_What is expected_
For the entries below, report the number of lines where the string "title" appears, and only that number.

==== Data for review ====

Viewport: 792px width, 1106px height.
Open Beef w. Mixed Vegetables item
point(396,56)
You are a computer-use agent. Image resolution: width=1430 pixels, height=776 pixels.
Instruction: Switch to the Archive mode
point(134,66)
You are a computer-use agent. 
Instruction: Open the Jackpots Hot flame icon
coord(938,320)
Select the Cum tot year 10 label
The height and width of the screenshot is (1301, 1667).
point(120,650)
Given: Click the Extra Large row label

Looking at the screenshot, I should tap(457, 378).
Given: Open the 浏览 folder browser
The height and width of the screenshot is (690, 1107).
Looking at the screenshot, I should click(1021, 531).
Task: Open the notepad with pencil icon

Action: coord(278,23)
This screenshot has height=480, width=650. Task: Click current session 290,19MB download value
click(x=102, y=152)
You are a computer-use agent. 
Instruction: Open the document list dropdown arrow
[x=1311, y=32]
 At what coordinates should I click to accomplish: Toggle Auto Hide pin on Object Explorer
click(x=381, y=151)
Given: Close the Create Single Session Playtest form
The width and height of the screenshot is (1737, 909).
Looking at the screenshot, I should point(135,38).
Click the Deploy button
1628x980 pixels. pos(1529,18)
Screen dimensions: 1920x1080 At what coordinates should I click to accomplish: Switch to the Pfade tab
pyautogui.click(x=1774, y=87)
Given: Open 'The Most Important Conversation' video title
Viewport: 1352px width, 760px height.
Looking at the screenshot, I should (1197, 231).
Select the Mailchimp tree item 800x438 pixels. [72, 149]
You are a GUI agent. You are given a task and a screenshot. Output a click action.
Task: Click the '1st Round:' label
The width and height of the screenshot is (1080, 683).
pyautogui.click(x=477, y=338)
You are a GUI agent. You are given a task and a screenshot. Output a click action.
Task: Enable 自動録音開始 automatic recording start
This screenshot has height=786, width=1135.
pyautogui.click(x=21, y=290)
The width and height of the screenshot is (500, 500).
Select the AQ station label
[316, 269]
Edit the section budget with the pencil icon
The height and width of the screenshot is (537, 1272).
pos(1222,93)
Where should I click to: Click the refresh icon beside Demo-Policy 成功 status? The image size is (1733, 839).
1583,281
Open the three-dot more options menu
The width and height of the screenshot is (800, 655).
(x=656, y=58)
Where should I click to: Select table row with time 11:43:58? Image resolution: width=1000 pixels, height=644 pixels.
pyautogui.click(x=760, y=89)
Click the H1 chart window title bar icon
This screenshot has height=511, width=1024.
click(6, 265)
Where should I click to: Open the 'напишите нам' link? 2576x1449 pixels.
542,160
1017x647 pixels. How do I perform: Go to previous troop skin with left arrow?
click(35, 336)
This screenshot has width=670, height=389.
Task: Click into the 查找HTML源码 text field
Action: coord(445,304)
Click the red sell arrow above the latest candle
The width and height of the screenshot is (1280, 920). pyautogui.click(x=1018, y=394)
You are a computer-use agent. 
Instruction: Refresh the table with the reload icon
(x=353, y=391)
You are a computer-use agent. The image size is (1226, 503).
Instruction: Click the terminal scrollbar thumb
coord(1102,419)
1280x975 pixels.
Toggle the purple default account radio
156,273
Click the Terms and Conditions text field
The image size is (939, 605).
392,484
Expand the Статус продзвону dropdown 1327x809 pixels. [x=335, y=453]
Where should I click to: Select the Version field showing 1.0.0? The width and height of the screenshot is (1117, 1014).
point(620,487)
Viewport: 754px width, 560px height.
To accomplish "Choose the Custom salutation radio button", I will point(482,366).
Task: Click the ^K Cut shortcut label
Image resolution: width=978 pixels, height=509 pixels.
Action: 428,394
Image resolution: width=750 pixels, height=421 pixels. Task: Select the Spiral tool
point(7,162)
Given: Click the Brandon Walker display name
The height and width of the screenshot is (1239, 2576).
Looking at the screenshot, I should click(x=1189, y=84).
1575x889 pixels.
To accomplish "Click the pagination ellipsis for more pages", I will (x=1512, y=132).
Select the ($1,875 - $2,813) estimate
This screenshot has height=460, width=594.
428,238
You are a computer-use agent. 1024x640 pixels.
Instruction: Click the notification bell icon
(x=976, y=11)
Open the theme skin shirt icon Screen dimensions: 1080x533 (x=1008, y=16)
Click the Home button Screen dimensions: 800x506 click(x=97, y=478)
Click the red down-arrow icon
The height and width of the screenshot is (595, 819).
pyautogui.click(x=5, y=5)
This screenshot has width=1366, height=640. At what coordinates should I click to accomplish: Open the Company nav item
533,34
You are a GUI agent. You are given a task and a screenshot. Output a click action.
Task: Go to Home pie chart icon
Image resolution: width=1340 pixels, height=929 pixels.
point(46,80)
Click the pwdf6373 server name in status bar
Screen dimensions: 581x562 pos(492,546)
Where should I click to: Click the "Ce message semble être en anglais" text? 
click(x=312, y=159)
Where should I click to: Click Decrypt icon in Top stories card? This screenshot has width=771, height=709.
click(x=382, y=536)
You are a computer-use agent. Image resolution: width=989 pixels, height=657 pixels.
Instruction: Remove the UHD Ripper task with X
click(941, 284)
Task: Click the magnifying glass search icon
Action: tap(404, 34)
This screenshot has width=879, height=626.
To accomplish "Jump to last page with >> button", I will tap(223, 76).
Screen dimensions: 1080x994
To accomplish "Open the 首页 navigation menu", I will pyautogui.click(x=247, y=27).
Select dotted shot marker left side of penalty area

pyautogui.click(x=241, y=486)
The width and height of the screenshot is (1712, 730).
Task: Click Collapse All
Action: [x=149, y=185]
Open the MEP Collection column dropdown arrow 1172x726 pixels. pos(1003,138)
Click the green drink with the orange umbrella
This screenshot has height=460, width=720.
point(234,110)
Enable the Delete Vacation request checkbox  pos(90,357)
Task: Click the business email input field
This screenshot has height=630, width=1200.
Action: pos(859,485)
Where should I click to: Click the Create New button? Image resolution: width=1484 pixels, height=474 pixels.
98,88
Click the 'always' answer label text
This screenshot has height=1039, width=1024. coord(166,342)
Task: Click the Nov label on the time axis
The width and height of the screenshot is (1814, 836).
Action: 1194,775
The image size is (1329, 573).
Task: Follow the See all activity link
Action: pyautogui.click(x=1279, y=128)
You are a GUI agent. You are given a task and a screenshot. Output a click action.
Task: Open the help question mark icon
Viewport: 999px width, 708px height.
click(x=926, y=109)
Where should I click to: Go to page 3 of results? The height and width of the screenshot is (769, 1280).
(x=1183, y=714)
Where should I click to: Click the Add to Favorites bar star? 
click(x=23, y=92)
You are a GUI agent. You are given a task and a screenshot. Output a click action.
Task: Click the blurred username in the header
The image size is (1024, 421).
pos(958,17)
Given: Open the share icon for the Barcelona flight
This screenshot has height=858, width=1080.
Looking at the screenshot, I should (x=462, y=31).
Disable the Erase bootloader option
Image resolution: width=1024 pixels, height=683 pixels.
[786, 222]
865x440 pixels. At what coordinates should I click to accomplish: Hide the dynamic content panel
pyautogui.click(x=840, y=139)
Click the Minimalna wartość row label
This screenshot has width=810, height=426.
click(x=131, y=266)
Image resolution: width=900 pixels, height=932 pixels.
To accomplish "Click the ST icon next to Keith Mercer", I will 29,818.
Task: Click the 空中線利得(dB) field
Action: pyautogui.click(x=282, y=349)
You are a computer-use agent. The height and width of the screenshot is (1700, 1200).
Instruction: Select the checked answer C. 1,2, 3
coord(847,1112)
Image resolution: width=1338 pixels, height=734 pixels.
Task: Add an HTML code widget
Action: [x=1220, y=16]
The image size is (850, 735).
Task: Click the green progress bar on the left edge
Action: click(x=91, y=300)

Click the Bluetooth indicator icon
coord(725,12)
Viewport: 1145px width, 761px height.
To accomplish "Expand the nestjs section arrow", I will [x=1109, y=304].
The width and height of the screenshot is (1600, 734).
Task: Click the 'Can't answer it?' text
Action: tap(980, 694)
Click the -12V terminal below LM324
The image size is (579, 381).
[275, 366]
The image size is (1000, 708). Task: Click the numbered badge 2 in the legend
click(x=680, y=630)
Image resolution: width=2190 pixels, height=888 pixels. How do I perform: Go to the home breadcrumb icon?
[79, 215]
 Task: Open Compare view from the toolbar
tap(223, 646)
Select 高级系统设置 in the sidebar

====

_Finished task_
2